» Supplied information:
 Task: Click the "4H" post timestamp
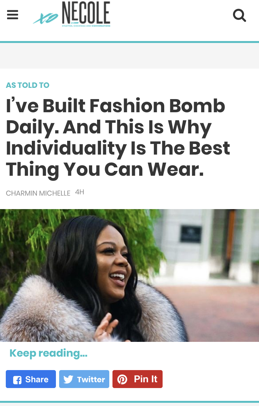point(79,192)
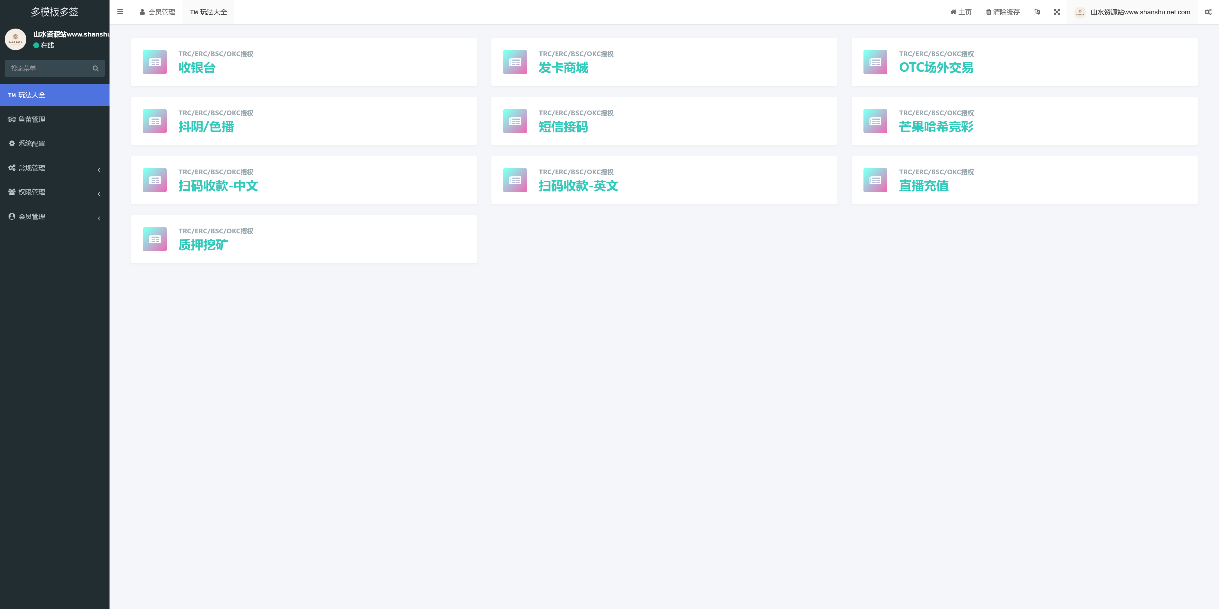
Task: Click the search magnifier icon in sidebar
Action: click(96, 68)
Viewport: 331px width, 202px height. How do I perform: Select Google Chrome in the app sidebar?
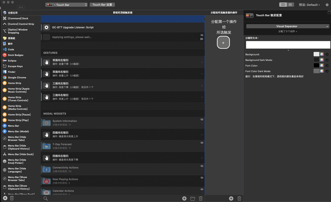click(x=17, y=77)
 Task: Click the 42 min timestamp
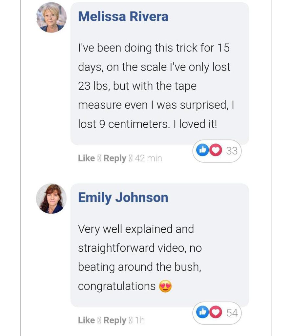[148, 158]
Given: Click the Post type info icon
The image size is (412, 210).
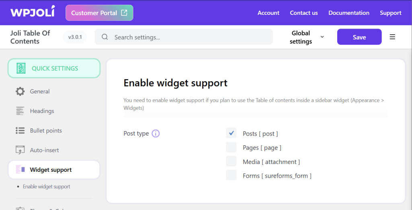Looking at the screenshot, I should point(156,134).
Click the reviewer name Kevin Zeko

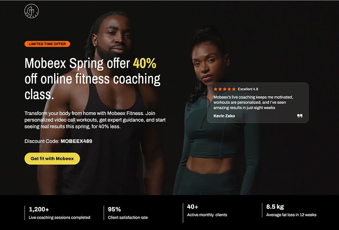(x=224, y=116)
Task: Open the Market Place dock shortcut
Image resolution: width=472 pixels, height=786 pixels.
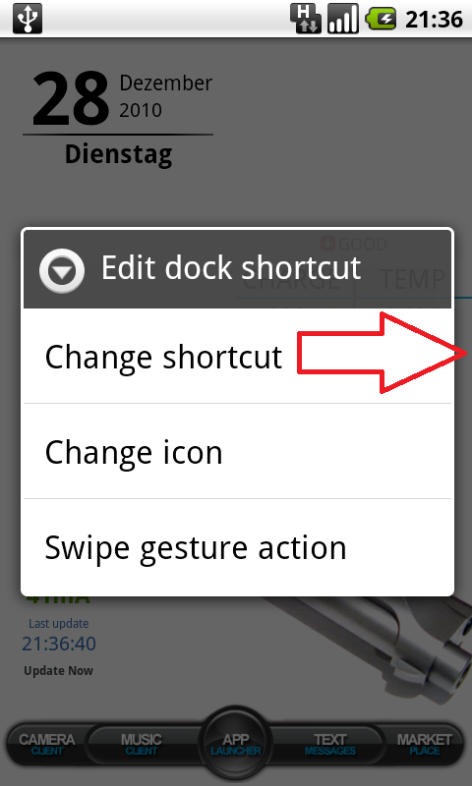Action: [425, 745]
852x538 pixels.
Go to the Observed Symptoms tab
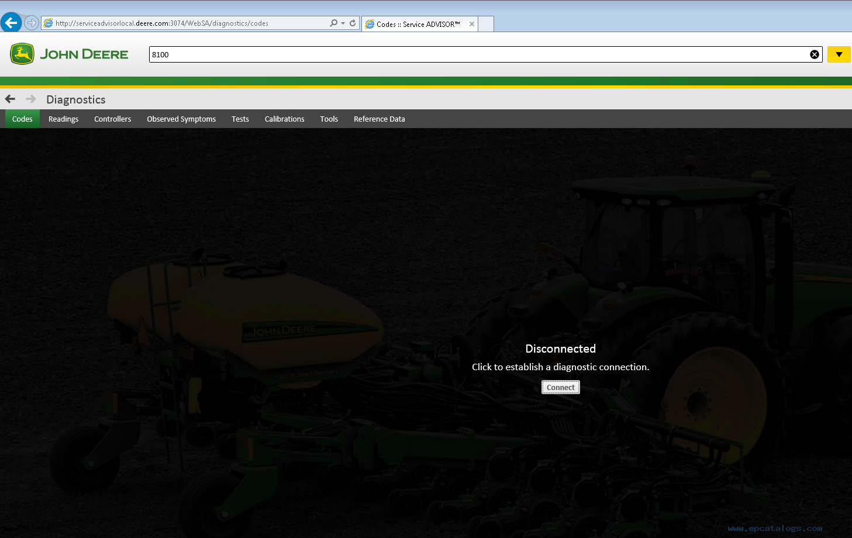click(x=181, y=119)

» Task:
Reproduce all of the data exactly, omitting each picture it holds.

» Problem solution:
 Task: Click the "4H" post timestamp
point(79,192)
Task: Click the search magnifier icon in sidebar
Action: click(96, 68)
Viewport: 331px width, 202px height. How do I perform: Select Google Chrome in the app sidebar?
click(x=17, y=77)
 Task: Click the 42 min timestamp
[148, 158]
Given: Click the Post type info icon
The image size is (412, 210).
Looking at the screenshot, I should point(156,134).
Click the reviewer name Kevin Zeko

(x=224, y=116)
Task: Open the Market Place dock shortcut
Image resolution: width=472 pixels, height=786 pixels.
Action: [425, 745]
852x538 pixels.
Go to the Observed Symptoms tab
click(x=181, y=119)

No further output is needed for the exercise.